Recording problem from guitar amp to laptop

Yesterday I thought of an idea of recording my guitaring and went down and picked up an (adapter?) to plug into the headphone slot on my amp; and a cable which one side i plugged into the adapter and the other into the microphone slot in my laptop. I don’t know if this is what I should have done but I thought since I am just recording for fun I don’t need much expensive equipment and I didn’t know what I would need to buy anyway. It worked with my friends computer earlier, however using a different amp.

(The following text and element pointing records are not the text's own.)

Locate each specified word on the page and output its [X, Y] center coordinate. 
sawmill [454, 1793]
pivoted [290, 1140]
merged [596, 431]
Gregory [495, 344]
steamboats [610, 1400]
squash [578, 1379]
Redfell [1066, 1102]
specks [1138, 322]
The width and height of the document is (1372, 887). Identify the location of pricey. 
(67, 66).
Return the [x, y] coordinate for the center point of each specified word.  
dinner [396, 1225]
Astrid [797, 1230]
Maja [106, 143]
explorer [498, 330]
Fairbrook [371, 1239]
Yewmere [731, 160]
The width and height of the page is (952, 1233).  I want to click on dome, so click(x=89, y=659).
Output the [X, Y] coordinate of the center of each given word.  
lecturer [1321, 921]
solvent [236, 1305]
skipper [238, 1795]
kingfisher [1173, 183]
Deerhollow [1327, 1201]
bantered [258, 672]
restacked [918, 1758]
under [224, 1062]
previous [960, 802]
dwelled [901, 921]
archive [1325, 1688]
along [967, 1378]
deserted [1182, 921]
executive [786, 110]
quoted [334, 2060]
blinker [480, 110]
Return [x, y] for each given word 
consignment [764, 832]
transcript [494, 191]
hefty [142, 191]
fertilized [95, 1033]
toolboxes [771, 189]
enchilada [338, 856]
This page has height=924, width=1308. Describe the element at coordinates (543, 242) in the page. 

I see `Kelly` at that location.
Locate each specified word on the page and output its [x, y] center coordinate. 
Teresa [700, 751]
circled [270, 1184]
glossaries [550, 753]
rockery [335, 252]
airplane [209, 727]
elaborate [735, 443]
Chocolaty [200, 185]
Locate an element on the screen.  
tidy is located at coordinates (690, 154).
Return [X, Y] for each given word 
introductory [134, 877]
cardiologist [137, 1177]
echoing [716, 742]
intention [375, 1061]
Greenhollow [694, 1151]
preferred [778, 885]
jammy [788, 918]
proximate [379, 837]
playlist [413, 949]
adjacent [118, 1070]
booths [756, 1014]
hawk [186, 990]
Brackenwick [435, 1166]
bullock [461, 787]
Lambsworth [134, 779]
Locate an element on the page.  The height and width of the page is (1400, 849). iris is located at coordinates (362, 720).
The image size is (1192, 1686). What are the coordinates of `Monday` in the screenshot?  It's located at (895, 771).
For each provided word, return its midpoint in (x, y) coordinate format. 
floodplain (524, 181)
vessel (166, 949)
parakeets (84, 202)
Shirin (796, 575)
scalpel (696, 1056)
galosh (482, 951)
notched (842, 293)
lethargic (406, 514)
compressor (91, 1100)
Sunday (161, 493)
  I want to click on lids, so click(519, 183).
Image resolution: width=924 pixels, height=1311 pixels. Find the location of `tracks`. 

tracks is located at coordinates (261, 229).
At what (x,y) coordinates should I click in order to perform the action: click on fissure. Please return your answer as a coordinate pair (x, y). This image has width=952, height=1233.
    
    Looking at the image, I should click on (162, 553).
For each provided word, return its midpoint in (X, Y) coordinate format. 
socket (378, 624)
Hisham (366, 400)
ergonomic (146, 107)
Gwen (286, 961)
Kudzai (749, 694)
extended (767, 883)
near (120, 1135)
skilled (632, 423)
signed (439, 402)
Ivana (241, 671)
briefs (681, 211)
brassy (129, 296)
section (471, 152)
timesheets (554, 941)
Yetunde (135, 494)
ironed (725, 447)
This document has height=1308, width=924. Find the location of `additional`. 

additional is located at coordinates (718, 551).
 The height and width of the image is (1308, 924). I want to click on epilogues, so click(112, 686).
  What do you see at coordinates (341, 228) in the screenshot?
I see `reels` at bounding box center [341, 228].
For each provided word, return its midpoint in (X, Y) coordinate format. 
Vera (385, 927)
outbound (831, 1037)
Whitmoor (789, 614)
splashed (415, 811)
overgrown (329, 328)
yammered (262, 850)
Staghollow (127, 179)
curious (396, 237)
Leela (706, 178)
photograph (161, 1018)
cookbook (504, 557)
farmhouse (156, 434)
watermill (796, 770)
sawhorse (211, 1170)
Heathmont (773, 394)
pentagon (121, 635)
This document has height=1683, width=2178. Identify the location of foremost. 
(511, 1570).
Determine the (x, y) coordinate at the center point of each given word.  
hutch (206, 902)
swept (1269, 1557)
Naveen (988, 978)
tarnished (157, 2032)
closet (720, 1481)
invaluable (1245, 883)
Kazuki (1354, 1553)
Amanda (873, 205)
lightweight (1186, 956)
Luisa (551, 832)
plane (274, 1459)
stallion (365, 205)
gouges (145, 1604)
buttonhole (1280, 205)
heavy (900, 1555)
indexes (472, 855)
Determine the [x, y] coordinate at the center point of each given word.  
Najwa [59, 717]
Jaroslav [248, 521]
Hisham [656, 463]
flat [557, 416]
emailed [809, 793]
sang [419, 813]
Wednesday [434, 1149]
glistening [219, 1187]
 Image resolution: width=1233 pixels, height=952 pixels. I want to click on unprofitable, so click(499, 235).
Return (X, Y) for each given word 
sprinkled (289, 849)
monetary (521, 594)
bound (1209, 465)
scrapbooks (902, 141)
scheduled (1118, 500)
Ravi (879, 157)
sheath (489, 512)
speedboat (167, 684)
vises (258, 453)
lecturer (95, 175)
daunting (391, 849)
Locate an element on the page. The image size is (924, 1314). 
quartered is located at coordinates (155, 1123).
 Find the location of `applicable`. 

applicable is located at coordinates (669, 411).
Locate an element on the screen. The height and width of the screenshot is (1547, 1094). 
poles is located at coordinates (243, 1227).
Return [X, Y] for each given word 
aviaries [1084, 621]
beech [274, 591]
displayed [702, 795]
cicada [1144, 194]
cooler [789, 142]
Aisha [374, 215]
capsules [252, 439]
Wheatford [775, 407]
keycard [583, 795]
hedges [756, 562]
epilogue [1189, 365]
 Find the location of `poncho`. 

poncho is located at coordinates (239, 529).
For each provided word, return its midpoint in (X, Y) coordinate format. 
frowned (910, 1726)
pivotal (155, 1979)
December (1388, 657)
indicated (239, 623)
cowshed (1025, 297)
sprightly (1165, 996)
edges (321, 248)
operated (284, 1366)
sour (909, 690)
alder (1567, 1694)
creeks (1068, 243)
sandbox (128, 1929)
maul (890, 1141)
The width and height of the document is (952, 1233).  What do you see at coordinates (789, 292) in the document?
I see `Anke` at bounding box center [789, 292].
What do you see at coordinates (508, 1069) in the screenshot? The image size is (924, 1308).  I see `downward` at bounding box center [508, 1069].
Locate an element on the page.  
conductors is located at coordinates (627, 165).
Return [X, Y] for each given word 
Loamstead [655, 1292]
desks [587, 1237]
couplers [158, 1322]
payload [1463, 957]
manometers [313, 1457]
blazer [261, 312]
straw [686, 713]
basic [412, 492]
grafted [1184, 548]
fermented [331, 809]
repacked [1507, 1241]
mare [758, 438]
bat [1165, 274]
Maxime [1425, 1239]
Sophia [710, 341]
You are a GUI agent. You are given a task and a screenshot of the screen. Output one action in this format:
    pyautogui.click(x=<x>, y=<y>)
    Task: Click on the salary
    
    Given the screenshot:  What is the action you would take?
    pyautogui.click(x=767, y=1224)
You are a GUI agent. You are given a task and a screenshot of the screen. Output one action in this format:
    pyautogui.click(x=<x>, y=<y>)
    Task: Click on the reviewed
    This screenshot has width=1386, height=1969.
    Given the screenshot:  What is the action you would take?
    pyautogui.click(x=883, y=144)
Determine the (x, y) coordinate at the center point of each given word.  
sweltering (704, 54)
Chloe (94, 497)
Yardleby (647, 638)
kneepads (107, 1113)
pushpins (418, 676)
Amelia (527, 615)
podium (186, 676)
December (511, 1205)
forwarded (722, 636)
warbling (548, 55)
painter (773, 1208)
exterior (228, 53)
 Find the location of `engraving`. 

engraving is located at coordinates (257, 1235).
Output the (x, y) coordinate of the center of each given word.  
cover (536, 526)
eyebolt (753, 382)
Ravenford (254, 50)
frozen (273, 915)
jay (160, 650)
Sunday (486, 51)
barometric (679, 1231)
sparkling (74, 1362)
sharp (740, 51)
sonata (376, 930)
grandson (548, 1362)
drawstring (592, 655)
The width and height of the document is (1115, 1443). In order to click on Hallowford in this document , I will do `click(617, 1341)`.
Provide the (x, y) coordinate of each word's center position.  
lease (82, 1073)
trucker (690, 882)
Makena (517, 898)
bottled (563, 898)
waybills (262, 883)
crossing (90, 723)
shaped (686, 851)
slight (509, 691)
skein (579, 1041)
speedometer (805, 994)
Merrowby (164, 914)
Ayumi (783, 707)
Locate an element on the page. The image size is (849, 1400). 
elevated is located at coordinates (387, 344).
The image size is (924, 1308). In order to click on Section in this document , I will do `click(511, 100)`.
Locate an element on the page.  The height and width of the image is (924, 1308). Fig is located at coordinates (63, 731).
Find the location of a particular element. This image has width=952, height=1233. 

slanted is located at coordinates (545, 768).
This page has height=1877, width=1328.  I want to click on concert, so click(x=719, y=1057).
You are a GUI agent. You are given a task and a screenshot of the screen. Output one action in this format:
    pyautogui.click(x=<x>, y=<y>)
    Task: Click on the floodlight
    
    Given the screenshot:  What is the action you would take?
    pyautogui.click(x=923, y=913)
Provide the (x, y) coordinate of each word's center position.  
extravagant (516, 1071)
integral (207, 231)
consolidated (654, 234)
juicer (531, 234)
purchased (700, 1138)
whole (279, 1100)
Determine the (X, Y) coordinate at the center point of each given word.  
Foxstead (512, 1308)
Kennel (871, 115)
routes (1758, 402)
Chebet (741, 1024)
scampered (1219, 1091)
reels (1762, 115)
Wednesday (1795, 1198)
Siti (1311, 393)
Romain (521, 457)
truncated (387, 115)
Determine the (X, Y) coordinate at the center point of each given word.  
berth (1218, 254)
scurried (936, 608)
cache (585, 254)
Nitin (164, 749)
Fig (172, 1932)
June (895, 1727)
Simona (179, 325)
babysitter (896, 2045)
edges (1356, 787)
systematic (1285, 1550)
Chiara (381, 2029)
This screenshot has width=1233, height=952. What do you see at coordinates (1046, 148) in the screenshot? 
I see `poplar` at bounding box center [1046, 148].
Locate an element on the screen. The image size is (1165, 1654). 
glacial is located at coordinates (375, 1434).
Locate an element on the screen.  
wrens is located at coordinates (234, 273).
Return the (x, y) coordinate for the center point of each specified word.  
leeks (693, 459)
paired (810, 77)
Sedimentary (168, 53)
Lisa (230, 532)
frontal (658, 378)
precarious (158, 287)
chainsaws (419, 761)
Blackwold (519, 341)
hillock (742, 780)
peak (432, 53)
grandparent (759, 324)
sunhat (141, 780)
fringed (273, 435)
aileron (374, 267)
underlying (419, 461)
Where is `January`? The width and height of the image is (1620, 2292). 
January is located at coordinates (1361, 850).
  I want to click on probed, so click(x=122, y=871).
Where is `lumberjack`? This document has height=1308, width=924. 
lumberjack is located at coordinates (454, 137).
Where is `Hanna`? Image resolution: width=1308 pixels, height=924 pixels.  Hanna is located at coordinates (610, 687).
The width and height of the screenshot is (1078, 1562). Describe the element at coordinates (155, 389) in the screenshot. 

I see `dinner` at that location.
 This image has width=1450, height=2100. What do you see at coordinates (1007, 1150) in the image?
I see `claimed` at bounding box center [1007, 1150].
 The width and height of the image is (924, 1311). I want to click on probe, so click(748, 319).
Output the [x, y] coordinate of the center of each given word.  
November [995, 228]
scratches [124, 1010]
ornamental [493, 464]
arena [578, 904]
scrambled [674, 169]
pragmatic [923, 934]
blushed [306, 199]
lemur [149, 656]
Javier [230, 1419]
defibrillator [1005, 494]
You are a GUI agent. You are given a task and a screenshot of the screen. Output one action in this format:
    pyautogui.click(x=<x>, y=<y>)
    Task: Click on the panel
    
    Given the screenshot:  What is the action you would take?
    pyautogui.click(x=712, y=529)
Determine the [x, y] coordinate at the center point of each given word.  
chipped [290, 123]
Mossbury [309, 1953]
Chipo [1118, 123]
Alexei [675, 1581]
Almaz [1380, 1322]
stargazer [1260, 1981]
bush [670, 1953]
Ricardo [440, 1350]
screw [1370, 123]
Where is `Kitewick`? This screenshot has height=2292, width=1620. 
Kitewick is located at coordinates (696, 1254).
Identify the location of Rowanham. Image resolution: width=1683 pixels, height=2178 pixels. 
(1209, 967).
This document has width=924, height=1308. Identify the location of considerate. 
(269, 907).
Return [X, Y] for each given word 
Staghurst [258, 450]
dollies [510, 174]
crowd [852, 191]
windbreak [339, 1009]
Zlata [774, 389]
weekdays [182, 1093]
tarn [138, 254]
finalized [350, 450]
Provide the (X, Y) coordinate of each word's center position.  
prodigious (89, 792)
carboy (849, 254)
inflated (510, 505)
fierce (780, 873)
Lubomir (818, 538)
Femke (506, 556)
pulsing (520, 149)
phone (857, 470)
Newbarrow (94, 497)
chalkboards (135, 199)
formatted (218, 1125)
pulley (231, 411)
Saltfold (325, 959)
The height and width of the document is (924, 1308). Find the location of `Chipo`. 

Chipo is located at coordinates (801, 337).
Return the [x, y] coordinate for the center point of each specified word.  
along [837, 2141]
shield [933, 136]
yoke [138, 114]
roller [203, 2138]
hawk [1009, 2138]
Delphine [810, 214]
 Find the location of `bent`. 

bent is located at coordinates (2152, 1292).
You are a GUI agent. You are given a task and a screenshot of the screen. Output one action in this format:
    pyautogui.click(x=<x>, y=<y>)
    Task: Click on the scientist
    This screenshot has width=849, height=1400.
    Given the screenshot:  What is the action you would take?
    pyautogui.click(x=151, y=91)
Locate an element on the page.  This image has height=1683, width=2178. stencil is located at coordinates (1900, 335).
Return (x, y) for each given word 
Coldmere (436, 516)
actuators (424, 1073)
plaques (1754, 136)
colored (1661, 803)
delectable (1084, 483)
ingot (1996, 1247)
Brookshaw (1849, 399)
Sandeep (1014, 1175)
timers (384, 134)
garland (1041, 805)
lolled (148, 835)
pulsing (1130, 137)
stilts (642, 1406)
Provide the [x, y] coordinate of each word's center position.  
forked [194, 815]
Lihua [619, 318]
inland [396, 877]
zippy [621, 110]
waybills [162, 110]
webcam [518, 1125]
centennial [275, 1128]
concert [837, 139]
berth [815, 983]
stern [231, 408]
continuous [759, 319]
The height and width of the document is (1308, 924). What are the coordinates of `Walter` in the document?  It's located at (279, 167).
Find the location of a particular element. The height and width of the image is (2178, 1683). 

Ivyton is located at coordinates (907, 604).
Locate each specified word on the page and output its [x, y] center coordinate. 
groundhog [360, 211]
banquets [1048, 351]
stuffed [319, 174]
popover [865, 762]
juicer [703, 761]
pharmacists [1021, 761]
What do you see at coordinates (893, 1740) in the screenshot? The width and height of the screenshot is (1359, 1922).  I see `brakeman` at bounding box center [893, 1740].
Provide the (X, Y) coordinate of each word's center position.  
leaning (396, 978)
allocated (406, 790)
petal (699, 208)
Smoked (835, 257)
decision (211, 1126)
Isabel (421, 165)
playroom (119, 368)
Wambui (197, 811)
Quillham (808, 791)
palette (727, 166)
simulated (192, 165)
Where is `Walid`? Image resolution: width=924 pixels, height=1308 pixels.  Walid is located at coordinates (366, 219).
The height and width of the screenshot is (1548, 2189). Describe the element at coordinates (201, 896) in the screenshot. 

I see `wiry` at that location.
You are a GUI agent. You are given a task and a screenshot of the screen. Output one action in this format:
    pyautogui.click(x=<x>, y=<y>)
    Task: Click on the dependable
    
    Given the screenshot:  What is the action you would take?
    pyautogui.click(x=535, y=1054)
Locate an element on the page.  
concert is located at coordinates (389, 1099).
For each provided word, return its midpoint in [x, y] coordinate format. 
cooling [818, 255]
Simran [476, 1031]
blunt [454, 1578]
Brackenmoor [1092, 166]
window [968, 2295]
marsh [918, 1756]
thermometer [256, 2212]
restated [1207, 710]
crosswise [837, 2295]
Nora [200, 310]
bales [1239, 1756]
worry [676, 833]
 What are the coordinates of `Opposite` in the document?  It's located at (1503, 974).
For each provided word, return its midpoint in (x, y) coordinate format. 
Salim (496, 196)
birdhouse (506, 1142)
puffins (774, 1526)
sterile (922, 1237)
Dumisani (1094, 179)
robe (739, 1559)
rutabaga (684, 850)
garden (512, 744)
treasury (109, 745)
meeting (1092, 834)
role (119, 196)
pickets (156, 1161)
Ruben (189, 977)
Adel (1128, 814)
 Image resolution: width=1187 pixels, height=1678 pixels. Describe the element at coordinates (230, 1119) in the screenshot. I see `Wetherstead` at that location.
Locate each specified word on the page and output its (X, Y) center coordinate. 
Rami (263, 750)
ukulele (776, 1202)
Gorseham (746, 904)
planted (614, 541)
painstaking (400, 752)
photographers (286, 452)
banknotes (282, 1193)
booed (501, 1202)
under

When I got home and hooked it all up, I went to record it and I had a really distorted sound and sounded like it was phased and I read a few other topics on how to fix it by turning off sound effects in the sound device properties. But after that I went to record again and I had a constant static noise, kind of like the static you get on tvs, except it wasn’t very loud, you could only hear it in the background all the time, whether I was playing or not. It happened when I turned all of the levels down on my amp as well so I have a feeling it is the way I set it up.

So pretty much I need help with either getting rid of the static noise, whether I have to buy new stuff or not (although I don’t have much to spend) or being able to remove the phasing (as there is no static noise when I have sound effects enabled).

Good start.

The output of the guitar amplifier is massively too big for the Mic-In of your Laptop. You might consider one of these…

http://kozco.com/tech/audacity/pix/UCA202.jpg

That’s a Behringer UCA-202 and it will adapt the powerful sound signal from your guitar to the PC. I think that’s the cheapest one that will do a good job. You can get fancier ones.

That one’s stereo, but you can put the guitar into just one socket and double it up to stereo in Audacity.

Koz

Like Koz said you’re connecting a (near) line-level output (headphones output) to a mic level input (mic socket on the laptop).

The mic socket on the laptop is designed to connect a mic to it… which will have a very tiny signal on it, needing a lot of amplification. That’s where the distortion comes from and the static is also the result of too much amplification.

Also the quality of the mic inputs on laptops and built-in sound cards is usually quite crappy… It’s intended mostly for voice communications, such as skype, in which a bit of noise doesn’t harm much…
There’s also the fact that the mic input is mono, so no stereo recording (which in your case doesn’t make much difference).

Unfortunately most laptops don’t have a line input (except for macs, which usually have a pretty good line-in), so the best and cheapest solution is to get a device such as the one Koz mentioned (UCA-202 has got plenty of good reviews and is considered to be a very good value for the price).

It also has the advantage of being an USB device, which means the analog-digital conversion is done outside the computer, which is usually a terrible source of noise.